Chiles Valley is an area in the Vaca Mountains above the Napa Valley. Here, three wineries have established the Chiles Valley Wine association. We recently visited these three hidden wineries, each one very different from the other. We began our trek with a visit to the Catacula Lake Winery, the largest and newest of the three wineries. To get to this area, one must travel up Highway 128 from the Silverado Trail to Chiles Pope Valley Road. We took this road to the left and traveled four miles to the entrance of Catacula Lake Winery.

Catacula Lake Winery opened in 2001. The building is very big with an almost unbelievably sized tasting room. It is very spacious and can accommodate a busload of visitors. That’s very optimistic given the backcountry location of this winery. We spent a good 75 minutes at the winery and did not see another visitor during that time stretch. It is a beautiful and quiet setting in these mountains with a view of Catacula Lake located just below the winery’s picnic area. This is the perfect spot for anyone who wants to get away from the crowds for wine tasting and enjoy a peaceful, quiet picnic in the Napa wine country. There is also an added bonus in the reception area of the winery. The walls contain attractive murals of historical events in California.

catacula-lake-winery.jpg

For a $5 tasting fee we tasted four wines. The prices of the Catacula Lake wines are reasonable. We enjoyed the current release of the Estate Cabernet priced at $22 and the Estate Old Vine Zinfandel priced at $24. We thought both wines were very good wine values. Even a better value, was a 2001 Estate Zinfandel on sale for a case price of $144. The Sauvignon Blanc is the only white they produce and we thought it was just an average tasting wine.

The Good: Beautiful setting, perfect spot for a picnic, red wines that are good tasting and reasonably priced for the Napa Valley.
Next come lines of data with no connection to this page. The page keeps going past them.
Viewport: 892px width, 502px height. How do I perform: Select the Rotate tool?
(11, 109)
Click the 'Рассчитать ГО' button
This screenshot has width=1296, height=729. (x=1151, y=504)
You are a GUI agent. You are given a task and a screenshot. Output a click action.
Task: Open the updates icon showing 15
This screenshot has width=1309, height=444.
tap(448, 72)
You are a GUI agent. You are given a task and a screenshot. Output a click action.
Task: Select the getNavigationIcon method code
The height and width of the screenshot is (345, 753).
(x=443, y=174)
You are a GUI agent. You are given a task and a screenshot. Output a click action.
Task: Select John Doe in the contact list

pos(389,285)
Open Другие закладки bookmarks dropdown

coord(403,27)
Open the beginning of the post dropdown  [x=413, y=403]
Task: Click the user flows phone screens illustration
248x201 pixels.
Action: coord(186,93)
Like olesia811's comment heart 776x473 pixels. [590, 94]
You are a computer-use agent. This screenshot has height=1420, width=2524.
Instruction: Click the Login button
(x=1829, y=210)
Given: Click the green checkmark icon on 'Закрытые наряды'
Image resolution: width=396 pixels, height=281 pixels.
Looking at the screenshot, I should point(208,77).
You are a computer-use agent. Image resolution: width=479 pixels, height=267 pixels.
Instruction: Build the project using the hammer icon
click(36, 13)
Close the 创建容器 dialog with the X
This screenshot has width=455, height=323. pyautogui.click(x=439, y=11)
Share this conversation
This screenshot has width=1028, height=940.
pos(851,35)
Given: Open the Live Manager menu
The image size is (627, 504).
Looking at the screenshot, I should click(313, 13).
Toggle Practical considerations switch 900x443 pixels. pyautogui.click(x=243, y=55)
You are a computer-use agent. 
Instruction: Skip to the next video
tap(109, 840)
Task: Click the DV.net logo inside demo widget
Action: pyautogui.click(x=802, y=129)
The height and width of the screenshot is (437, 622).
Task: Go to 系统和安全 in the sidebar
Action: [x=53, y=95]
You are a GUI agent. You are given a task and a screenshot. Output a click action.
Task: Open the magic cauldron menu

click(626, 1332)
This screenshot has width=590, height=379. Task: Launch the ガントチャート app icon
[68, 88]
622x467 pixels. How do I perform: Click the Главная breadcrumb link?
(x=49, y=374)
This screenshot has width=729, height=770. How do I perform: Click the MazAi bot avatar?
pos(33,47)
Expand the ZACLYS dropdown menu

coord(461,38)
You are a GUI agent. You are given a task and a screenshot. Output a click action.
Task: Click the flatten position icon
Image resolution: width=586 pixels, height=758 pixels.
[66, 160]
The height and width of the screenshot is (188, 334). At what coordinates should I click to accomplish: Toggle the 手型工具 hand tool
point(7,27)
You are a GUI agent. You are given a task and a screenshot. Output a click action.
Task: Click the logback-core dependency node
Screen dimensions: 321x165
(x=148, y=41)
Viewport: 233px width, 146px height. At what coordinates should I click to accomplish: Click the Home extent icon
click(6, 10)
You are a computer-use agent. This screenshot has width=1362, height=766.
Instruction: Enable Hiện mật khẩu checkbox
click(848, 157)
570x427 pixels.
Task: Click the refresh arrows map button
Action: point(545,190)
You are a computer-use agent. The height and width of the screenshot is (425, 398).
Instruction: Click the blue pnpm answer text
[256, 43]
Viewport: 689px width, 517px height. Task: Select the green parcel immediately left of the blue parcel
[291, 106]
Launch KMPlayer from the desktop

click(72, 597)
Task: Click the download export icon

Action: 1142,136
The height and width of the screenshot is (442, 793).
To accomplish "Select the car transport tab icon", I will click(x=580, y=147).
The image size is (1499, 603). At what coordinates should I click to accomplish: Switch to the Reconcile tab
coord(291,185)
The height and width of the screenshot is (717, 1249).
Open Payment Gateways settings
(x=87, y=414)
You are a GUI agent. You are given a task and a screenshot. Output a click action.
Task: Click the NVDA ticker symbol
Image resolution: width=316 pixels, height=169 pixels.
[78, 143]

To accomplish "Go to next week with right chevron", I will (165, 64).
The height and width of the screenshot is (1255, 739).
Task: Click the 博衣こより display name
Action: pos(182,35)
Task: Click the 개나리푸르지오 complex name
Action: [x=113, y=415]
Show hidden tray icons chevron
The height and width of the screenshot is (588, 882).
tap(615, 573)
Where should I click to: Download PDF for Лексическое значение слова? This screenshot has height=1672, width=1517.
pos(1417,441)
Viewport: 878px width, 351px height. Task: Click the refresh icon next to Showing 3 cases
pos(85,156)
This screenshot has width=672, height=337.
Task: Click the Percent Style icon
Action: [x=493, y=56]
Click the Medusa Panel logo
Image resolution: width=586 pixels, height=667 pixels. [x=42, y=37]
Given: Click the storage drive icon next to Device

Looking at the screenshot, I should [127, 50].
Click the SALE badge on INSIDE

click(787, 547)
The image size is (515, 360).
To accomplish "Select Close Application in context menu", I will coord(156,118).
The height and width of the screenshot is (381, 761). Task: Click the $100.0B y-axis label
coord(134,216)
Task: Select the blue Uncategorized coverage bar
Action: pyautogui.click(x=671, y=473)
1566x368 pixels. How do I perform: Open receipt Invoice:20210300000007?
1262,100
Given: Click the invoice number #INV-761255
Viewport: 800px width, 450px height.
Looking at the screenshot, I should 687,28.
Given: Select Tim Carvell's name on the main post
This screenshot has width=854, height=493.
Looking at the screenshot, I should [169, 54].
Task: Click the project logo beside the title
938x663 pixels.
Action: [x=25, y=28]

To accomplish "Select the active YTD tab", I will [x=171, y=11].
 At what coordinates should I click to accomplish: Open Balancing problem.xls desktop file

The Bad: Out of the way drive from the Napa Valley.

Comments

  1. Clifford Stroncer says

    We visited this winery several years ago and on returning last year saw that you’ve closed. We are returning to Napa Valley next week and read that you are doing replantings and may have some wine to order. Is the winery open now? Can you send
    us an answer and phone to contact before we leave NH on Sept. 19?? Thank you!
    would love to see this spot again — and nothing we’ve had was any better than the
    2000 Zinfandel!! Sincerely, Judy and Cliff Stroncer Hampton, NH

    • joe says

      You should try and contact the winery directly. I have not heard that anyone is about to reopen the winery. You might also try the Napa Valley Vintners Association.

      Joe

  2. joe says

    I believe so, but check their web site and see if they have a contact number. If you visit, let us know how you like it.

  3. RWhite says

    The Catacula Lake Winery is closed only to the public. The winery is still open and is producing a smaller and higher quality wine. There are extensive vineyard replantings and improvements currently underway during the 2008 season.

  4. JHewitt says

    The Catacula Lake Winery has been closed due to the passing of Ed Keith. This was a very nice property and is next door to Rust Ridge (a very nice place to visit). Rust Ridge is also home to the Catacula Lake wine dog who was put out along with all staff when the winery closed. David Maggard the Sugar Land Wineman bought a lot of the remaining inventory of Catacula and you can call him at 281-980-1955 as he can ship these wines. We are very sad to see Mr. Keith and his winery pass on.

  5. says

    Interesting post, I am a fan of the wines made on this historic property. I believe it was part of the original Rancho Catacula land grant given to Colonel Joseph Ballinger Chiles. You are right that the property is out of the way, but I think that Pope/Chiles Valley will see increased interest from the public over the next few years. The grape growers and winemakers have certainly already discovered it. I agree with you that the full bodied red wines from the area offer great value; it’s not common to see a serious Napa red wine priced around $20. There are some very old Zin vines in the region that I think are actually planted on Vitis vinifera rootstock and were never attacked by phylloxera.